--- Selected extract ---
%%

PHY450H1S. Relativistic Electrodynamics Lecture 14 (Taught by Simon Freedman). Wave equation in Coulomb and Lorentz gauges.

Posted by peeterjoot on February 17, 2011

[Click here for a PDF of this post with nicer formatting]

Covering chapter 4 material from the text [1].

Covering lecture notes pp.103-114: the wave equation in the relativistic Lorentz gauge (114-114) [Tuesday, Feb. 15; Wednesday, Feb.16]…

Covering lecture notes pp. 114-127: reminder on wave equations (114); reminder on Fourier series and integral (115-117); Fourier expansion of the EM potential in Coulomb gauge and equation of motion for the spatial Fourier components (118-119); the general solution of Maxwell’s equations in vacuum (120-121) [Tuesday, Mar. 1]; properties of monochromatic plane EM waves (122-124); energy and energy flux of the EM field and energy conservation from the equations of motion (125-127) [Wednesday, Mar. 2]

Trying to understand “c”

\begin{aligned}\boldsymbol{\nabla} \cdot \mathbf{E} &= 0 \\ \boldsymbol{\nabla} \times \mathbf{B} &= \frac{1}{{c}} \frac{\partial {\mathbf{E}}}{\partial {t}}\end{aligned} \hspace{\stretch{1}}(2.1)

Maxwell’s equations in a vacuum were

\begin{aligned}\boldsymbol{\nabla} (\boldsymbol{\nabla} \cdot \mathbf{A}) &= \boldsymbol{\nabla}^2 \mathbf{A} -\frac{1}{{c}} \frac{\partial {}}{\partial {t}} \boldsymbol{\nabla} \phi - \frac{1}{{c^2}} \frac{\partial^2 \mathbf{A}}{\partial t^2} \\ \boldsymbol{\nabla} \cdot \mathbf{E} &= - \boldsymbol{\nabla}^2 \phi - \frac{1}{{c}} \frac{\partial {\boldsymbol{\nabla} \cdot \mathbf{A}}}{\partial {t}} \end{aligned} \hspace{\stretch{1}}(2.3)

There’s a redundancy here since we can change $\phi$ and $\mathbf{A}$ without changing the EOM

\begin{aligned}(\phi, \mathbf{A}) \rightarrow (\phi', \mathbf{A}')\end{aligned} \hspace{\stretch{1}}(2.5)

with

\begin{aligned}\phi &= \phi' + \frac{1}{{c}} \frac{\partial {\chi}}{\partial {t}} \\ \mathbf{A} &= \mathbf{A}' - \boldsymbol{\nabla} \chi\end{aligned} \hspace{\stretch{1}}(2.6)

%%

--- Source material ---
%%

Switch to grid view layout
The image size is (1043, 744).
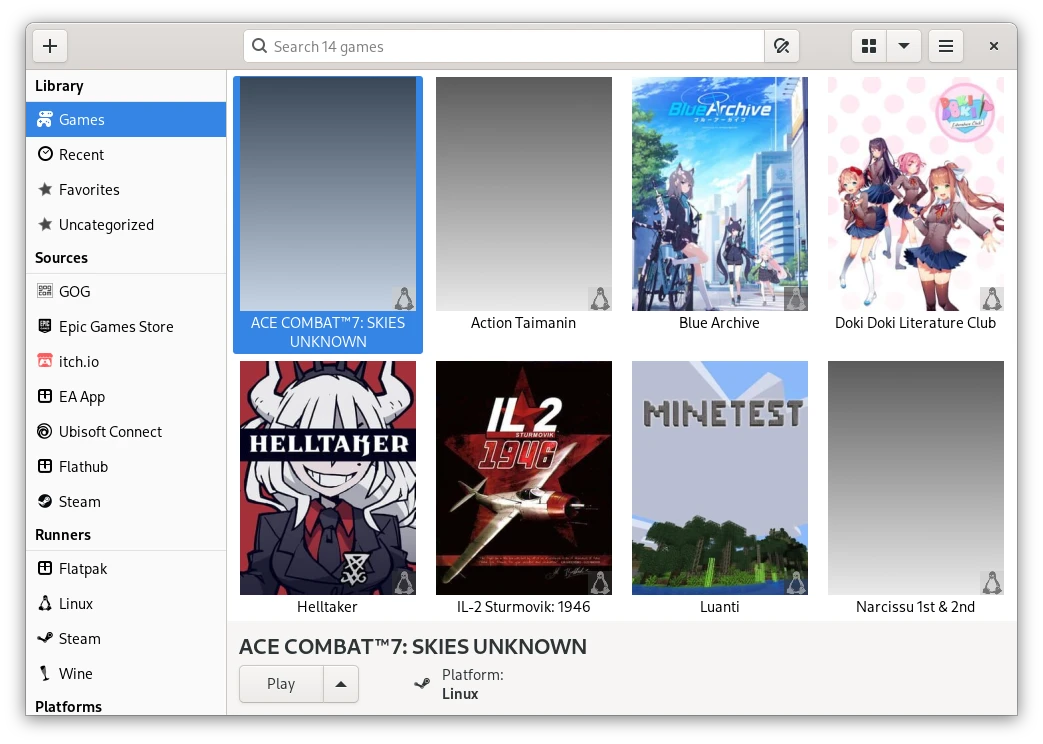coord(869,46)

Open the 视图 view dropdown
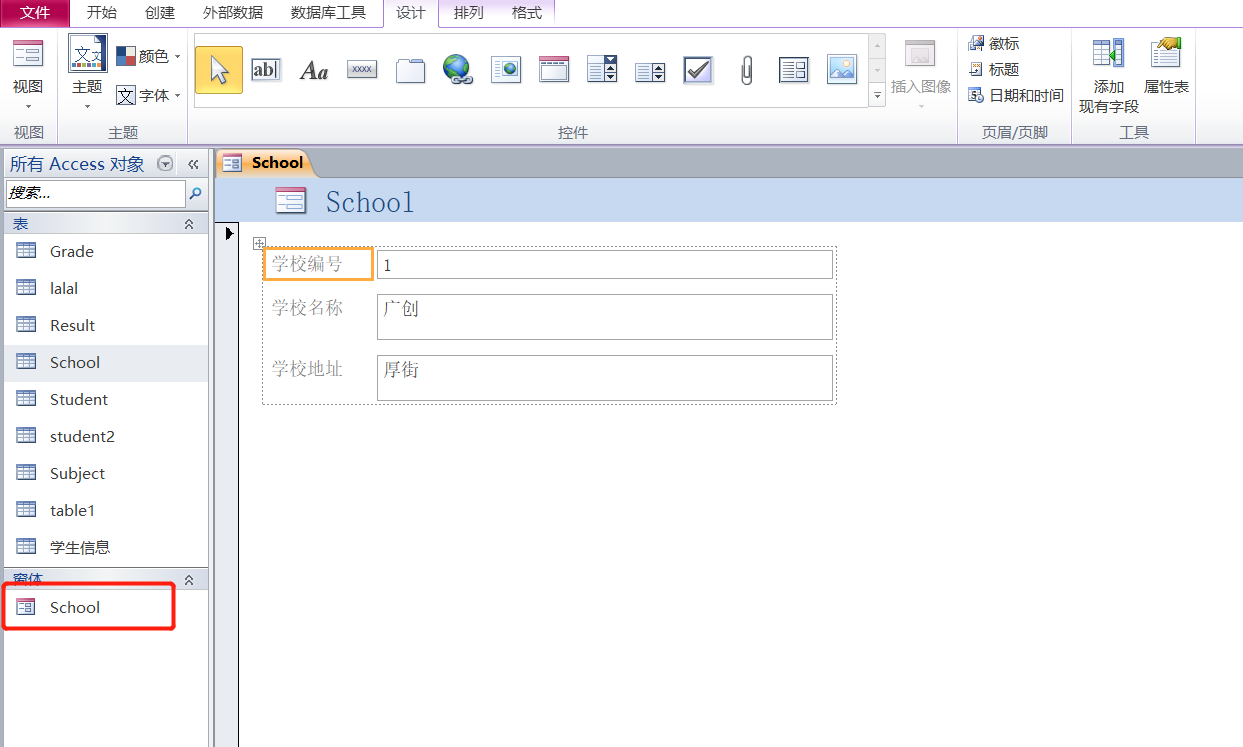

%%

--- Direction 1 ---
According to the electrodynamics lecture post, who taught Lecture 14?
--- Direction 2 ---
Continue the electrodynamics lecture post from the point where it stops.

--- Answer 1 ---
Simon Freedman

--- Answer 2 ---
\begin{aligned}\chi(\mathbf{x}, t) = c \int dt \phi(\mathbf{x}, t)\end{aligned} \hspace{\stretch{1}}(2.8)

which gives

\begin{aligned}\phi' = 0\end{aligned} \hspace{\stretch{1}}(2.9)

\begin{aligned}(\phi, \mathbf{A}) \sim (\phi = 0, \mathbf{A}')\end{aligned} \hspace{\stretch{1}}(2.10)

Maxwell’s equations are now

\begin{aligned}\boldsymbol{\nabla} (\boldsymbol{\nabla} \cdot \mathbf{A}') &= \boldsymbol{\nabla}^2 \mathbf{A}' - \frac{1}{{c^2}} \frac{\partial^2 \mathbf{A}'}{\partial t^2} \\ \frac{\partial {\boldsymbol{\nabla} \cdot \mathbf{A}'}}{\partial {t}} &= 0\end{aligned}

Can we make $\boldsymbol{\nabla} \cdot \mathbf{A}'' = 0$, while $\phi'' = 0$.

\begin{aligned}\underbrace{\phi}_{=0} &= \underbrace{\phi'}_{=0} + \frac{1}{{c}} \frac{\partial {\chi'}}{\partial {t}} \\ \end{aligned} \hspace{\stretch{1}}(2.11)

We need

\begin{aligned}\frac{\partial {\chi'}}{\partial {t}} = 0\end{aligned} \hspace{\stretch{1}}(2.13)

How about $\mathbf{A}'$

\begin{aligned}\mathbf{A}' = \mathbf{A}'' - \boldsymbol{\nabla} \chi'\end{aligned} \hspace{\stretch{1}}(2.14)

We want the divergence of $\mathbf{A}'$ to be zero, which means

\begin{aligned}\boldsymbol{\nabla} \cdot \mathbf{A}' = \underbrace{\boldsymbol{\nabla} \cdot \mathbf{A}''}_{=0} - \boldsymbol{\nabla}^2 \chi'\end{aligned} \hspace{\stretch{1}}(2.15)

So we want

\begin{aligned}\boldsymbol{\nabla}^2 \chi' = \boldsymbol{\nabla} \cdot \mathbf{A}'\end{aligned} \hspace{\stretch{1}}(2.16)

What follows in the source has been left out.